(RECORDS PROVIDED begins)

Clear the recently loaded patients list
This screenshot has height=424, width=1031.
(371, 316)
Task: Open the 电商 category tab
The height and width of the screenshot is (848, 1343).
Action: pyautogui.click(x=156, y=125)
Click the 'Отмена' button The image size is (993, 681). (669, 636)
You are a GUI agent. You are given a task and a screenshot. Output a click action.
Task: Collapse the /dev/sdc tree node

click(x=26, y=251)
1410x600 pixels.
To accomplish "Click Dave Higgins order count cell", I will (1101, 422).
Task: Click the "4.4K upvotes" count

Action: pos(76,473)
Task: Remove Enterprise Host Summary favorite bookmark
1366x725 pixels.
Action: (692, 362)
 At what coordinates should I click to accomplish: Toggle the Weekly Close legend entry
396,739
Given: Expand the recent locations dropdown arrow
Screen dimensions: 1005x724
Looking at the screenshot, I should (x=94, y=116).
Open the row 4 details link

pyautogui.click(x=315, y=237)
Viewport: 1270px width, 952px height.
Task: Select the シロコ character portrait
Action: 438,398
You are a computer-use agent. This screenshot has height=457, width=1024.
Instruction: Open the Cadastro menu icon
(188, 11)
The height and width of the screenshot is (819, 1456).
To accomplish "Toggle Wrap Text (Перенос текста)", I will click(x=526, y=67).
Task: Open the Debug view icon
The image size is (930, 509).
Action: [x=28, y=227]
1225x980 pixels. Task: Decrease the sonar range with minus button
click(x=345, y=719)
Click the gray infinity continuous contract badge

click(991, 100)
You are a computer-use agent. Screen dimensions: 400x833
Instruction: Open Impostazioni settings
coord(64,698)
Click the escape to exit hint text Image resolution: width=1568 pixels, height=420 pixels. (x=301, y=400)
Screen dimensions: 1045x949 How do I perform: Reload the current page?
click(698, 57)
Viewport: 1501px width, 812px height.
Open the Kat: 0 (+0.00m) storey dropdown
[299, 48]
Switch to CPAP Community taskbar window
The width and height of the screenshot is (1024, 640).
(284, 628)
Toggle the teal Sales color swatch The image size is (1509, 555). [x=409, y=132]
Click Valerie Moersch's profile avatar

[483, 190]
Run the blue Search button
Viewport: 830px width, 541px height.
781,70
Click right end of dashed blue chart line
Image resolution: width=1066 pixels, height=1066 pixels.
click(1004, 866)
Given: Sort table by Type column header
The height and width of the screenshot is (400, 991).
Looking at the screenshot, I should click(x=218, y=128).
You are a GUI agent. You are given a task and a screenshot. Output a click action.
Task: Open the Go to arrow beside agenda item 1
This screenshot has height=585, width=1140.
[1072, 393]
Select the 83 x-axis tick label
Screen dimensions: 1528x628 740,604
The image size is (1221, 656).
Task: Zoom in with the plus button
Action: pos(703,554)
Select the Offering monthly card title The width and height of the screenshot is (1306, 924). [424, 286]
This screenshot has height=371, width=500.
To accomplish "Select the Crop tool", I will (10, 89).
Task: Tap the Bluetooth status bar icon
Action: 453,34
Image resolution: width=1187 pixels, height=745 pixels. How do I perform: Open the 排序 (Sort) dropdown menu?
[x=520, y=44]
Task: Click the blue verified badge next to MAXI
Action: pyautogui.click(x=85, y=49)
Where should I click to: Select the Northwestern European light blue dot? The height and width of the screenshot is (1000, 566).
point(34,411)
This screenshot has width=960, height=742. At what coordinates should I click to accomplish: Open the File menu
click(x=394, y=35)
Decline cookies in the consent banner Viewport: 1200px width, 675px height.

(RECORDS PROVIDED ends)

YOUR OBJECTIVE:
Only these are to be transcribed: the line with "This screenshot has height=371, width=500." and every line after it through the last line of the entries, each exactly.

RESPONSE FOR THIS EXERCISE:
This screenshot has height=371, width=500.
To accomplish "Select the Crop tool", I will (10, 89).
Task: Tap the Bluetooth status bar icon
Action: 453,34
Image resolution: width=1187 pixels, height=745 pixels. How do I perform: Open the 排序 (Sort) dropdown menu?
[x=520, y=44]
Task: Click the blue verified badge next to MAXI
Action: pyautogui.click(x=85, y=49)
Where should I click to: Select the Northwestern European light blue dot? The height and width of the screenshot is (1000, 566).
point(34,411)
This screenshot has width=960, height=742. At what coordinates should I click to accomplish: Open the File menu
click(x=394, y=35)
Decline cookies in the consent banner Viewport: 1200px width, 675px height.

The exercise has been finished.